HSBC is present in about 25 countries. When they undertook a restructuring exercise a few years back, they divided the world into two types of countries. One, where you can create a product in any part of the world and sell in any part of the world, those countries are governed regionally. And then you have countries like India, where you create the product in-house and you sell the product in-house. They don't report to the region anymore. There is oversight from the region, but the reporting is actually to the CEO of HSBC MF. This change has made things much faster.

Do you think it’s tough for a foreign AMC to crack the Indian MF market?

It’s tough if you don't adopt certain things that are important in India. For example, if you say you don't want to be present in tier two, tier three cities, then it’s tough. If you don't allow your fund management team to interact with distribution partners, it’s tough. There are certain things which are unique to India, if you're able to get those things in place, I don't see any difference between a foreign AMC and an Indian AMC.

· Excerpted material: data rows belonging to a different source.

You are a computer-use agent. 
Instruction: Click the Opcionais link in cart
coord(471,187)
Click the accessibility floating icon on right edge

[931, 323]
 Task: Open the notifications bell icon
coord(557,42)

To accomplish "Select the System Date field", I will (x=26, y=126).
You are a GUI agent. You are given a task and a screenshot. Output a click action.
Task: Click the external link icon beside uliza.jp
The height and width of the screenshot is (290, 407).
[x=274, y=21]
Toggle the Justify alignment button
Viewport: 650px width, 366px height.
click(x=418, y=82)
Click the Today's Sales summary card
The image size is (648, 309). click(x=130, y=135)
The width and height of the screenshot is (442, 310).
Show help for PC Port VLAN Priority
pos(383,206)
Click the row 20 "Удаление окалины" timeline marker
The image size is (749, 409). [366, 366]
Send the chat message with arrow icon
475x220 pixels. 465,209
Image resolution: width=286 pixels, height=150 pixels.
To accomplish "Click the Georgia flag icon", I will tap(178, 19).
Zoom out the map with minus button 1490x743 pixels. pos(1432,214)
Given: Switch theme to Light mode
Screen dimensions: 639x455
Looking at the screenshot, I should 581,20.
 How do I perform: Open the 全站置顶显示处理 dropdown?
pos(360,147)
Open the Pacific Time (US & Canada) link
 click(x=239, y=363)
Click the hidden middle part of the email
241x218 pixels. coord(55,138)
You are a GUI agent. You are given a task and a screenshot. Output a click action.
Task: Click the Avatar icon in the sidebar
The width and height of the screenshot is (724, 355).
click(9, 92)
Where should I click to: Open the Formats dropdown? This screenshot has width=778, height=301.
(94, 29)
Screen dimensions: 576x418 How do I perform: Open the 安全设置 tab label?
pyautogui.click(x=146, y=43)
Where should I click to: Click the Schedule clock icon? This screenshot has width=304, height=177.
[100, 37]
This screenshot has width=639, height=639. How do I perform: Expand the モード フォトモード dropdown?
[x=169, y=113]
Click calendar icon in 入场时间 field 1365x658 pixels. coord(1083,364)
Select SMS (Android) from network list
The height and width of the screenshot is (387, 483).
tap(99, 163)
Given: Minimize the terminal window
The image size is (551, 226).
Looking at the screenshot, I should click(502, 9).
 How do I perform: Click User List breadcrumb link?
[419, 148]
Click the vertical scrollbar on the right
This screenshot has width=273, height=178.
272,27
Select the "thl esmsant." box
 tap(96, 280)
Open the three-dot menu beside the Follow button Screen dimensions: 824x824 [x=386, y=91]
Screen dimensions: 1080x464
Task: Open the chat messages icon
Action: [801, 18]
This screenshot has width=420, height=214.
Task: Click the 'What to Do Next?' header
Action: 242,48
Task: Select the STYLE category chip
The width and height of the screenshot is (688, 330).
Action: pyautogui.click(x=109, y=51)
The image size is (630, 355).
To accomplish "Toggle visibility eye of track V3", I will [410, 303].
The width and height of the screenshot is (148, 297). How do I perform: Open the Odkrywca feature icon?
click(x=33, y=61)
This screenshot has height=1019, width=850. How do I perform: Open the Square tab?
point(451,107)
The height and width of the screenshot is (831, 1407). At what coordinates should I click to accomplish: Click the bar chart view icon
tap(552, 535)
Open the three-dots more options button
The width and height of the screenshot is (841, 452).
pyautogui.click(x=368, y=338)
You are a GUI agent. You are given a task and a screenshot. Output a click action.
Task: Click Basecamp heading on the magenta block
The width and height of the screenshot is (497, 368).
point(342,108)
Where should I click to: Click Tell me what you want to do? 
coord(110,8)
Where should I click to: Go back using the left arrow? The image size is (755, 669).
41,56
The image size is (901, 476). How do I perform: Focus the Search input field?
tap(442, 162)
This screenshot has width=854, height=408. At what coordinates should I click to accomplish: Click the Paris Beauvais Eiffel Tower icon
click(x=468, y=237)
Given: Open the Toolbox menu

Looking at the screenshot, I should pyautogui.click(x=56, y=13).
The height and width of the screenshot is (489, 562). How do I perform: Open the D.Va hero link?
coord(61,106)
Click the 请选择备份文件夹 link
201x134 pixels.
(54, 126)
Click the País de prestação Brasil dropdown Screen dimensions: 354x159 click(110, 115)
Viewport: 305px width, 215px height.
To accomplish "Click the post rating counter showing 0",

Any gaps in your combined portfolio of funds?

One big gap is on the equity side, as we don't have a multi-cap fund, which will open on January 10. There's also a gap on the fixed income side. Also, we want to launch exchange-traded funds (ETFs) and a couple of portfolio management service (PMS) products going ahead.

How are you going to ensure that the data of your investors is going to remain only with the fund house and is not shared with the bank for cross selling?

By law, we are not allowed to share data.

I cannot give my data to the bank, saying please cross-sell your products to our premier customers. Second, both the entities would be in segregated spaces with restricted access. Also, across various towns and cities, we will be setting up our own branches, HSBC Mutual Fund will be independent of the bank’s branches.

Kailash Kulkarni 3

You will also face competition from new entrants coming in, PMS players, and curated portfolio services. How do you view this competition?

I don't see PMS and curated portfolios as competitors at all. PMS and curated portfolios cater to HNIs (high net-worth individuals). As an HNI, you have money, part of which is allocated to MFs, some for early-stage startups, etc. We just have 3.5 crore investors in our industry, which is going to get much bigger. I think there's enough food on the table for everybody to eat.